YOUR GOAL =>
Return every row from the very first one down to the row holding "pos(733,730)", including that row, copied word for word and line for line.
[Begin]
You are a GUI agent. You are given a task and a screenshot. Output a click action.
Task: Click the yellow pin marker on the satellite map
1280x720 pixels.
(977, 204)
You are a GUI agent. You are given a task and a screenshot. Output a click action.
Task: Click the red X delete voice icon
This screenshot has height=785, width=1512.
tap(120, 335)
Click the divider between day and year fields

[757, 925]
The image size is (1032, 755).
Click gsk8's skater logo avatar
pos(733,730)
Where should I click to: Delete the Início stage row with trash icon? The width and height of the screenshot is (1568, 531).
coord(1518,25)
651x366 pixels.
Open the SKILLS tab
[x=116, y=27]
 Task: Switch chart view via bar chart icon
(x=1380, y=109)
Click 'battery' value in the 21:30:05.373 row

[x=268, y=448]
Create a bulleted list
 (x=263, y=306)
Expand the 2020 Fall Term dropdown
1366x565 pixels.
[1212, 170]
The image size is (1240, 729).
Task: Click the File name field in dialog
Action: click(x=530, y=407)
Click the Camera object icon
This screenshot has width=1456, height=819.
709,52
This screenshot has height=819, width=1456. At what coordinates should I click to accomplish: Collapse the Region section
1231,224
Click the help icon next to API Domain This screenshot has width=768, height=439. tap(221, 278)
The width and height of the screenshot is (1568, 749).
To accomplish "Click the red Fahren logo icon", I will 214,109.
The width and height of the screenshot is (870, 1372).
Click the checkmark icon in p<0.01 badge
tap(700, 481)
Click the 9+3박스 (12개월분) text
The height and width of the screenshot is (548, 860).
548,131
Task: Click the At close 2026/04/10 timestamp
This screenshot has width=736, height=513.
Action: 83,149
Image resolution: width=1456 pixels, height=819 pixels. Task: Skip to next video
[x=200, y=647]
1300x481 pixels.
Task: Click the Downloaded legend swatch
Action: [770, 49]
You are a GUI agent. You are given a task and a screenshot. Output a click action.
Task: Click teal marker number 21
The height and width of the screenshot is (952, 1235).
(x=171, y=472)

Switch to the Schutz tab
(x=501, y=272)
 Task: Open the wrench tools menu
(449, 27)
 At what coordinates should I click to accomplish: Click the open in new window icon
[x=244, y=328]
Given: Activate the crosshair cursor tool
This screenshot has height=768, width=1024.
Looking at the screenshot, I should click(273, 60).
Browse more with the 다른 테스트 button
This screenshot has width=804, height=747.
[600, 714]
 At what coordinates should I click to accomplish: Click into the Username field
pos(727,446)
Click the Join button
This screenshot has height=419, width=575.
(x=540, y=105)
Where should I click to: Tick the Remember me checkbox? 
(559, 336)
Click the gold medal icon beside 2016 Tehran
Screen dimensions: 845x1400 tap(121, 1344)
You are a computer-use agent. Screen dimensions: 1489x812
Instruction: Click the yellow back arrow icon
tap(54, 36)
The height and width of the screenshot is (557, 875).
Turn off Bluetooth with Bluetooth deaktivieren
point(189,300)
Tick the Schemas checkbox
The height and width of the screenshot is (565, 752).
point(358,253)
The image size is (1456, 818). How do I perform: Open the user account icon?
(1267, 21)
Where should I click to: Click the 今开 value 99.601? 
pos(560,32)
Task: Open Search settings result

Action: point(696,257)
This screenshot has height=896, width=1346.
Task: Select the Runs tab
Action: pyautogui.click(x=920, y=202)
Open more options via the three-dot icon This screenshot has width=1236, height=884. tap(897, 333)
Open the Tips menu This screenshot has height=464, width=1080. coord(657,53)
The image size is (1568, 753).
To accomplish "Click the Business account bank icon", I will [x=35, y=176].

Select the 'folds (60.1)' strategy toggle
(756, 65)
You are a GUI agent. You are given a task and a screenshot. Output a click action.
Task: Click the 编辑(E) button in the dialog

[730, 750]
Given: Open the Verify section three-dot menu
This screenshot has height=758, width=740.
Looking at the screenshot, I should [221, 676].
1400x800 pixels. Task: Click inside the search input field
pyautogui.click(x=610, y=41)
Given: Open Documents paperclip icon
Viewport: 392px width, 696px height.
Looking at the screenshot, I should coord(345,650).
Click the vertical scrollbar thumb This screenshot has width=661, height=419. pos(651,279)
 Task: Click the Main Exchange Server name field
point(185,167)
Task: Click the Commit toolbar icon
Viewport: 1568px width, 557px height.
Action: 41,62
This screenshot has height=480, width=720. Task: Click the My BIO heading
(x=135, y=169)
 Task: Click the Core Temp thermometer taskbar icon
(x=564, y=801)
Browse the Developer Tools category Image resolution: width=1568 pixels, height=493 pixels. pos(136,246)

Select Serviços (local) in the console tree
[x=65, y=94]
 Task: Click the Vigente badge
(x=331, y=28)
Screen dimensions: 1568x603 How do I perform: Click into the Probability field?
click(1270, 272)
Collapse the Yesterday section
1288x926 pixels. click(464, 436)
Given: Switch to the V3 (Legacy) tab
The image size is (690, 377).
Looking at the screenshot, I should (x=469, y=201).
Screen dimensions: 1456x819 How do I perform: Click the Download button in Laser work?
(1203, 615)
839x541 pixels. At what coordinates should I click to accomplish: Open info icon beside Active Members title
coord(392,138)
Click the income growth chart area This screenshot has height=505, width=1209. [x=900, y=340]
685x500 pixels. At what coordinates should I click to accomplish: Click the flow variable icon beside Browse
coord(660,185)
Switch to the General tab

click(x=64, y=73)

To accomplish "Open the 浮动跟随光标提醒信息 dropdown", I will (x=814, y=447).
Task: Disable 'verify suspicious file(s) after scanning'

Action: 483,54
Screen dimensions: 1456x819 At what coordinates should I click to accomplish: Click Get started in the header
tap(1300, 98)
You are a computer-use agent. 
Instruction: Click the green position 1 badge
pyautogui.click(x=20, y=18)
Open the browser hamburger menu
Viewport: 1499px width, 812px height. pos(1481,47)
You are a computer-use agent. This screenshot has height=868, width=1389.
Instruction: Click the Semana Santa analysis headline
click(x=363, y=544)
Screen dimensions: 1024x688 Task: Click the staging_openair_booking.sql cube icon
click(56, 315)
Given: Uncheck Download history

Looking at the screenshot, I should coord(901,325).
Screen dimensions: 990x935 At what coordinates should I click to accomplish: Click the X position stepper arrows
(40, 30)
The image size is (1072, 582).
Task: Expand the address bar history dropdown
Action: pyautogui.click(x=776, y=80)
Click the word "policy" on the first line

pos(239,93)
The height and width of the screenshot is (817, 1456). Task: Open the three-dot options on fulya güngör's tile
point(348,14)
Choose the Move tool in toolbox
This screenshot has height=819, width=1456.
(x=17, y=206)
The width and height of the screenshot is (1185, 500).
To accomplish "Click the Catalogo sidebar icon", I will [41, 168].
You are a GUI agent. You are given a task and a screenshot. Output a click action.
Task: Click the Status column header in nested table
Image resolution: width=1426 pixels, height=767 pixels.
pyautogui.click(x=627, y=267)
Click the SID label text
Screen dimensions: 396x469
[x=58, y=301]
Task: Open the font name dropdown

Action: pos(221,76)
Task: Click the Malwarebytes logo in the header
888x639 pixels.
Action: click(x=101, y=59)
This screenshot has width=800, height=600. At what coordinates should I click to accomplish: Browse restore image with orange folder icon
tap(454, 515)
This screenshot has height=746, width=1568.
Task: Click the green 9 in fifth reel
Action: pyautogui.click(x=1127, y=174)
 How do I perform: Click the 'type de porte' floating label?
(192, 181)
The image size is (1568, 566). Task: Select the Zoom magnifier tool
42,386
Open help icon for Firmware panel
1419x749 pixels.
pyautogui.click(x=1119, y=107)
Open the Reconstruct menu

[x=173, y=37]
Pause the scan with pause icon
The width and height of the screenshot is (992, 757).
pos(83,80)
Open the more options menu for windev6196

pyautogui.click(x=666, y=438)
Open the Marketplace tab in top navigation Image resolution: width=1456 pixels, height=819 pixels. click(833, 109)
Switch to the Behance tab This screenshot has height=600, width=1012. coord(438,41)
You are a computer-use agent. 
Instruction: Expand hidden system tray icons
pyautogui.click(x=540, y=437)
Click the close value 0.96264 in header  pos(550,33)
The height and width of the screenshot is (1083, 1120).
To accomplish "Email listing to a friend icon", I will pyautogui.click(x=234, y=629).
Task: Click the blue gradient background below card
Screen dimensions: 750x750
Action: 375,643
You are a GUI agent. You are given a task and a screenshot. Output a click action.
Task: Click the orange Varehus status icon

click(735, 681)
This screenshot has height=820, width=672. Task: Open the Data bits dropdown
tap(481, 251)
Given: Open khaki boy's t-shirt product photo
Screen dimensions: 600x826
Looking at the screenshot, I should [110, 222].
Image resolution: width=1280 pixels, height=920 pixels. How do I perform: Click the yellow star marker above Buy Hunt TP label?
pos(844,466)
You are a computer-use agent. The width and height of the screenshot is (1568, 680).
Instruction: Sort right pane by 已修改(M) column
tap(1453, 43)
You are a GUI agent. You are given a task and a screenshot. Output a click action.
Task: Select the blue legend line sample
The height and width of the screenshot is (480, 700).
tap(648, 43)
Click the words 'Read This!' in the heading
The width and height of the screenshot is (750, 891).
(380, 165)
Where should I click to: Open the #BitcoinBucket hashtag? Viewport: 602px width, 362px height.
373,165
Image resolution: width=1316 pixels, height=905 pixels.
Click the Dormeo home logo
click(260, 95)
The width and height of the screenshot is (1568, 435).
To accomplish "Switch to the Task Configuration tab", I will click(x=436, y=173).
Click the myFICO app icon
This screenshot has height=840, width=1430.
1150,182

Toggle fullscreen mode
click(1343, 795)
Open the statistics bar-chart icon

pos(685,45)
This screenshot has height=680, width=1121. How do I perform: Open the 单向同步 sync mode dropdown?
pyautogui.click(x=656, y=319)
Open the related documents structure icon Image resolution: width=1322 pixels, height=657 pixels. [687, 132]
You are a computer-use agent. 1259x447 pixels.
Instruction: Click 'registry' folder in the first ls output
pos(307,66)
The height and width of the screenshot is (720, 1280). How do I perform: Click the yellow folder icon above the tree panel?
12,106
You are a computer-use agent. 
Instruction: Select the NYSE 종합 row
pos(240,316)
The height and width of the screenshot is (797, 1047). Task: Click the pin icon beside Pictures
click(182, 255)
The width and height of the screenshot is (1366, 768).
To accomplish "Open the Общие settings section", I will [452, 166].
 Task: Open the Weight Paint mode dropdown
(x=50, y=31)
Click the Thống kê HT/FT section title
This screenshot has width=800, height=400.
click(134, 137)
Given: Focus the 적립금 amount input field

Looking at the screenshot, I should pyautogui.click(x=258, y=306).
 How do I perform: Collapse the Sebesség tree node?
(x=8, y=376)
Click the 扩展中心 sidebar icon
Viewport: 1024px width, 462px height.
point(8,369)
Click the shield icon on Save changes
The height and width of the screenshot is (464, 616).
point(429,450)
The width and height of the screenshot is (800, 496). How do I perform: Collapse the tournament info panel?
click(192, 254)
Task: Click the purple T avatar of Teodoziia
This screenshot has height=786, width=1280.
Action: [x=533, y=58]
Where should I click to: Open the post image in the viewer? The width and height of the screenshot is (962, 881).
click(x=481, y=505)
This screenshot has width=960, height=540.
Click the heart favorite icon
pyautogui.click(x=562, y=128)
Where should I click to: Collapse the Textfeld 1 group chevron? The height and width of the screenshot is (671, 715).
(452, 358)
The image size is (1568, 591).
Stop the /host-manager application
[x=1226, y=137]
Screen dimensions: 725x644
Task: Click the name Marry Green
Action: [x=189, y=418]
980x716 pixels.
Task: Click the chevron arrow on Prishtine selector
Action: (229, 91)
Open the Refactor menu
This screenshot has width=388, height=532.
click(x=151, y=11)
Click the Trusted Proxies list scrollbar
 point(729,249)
[End]
RESULT OF THIS EXERCISE =>
You are a GUI agent. You are given a task and a screenshot. Output a click action.
Task: Click the yellow pin marker on the satellite map
1280x720 pixels.
(977, 204)
You are a GUI agent. You are given a task and a screenshot. Output a click action.
Task: Click the red X delete voice icon
This screenshot has height=785, width=1512.
tap(120, 335)
Click the divider between day and year fields

[757, 925]
The image size is (1032, 755).
Click gsk8's skater logo avatar
pos(733,730)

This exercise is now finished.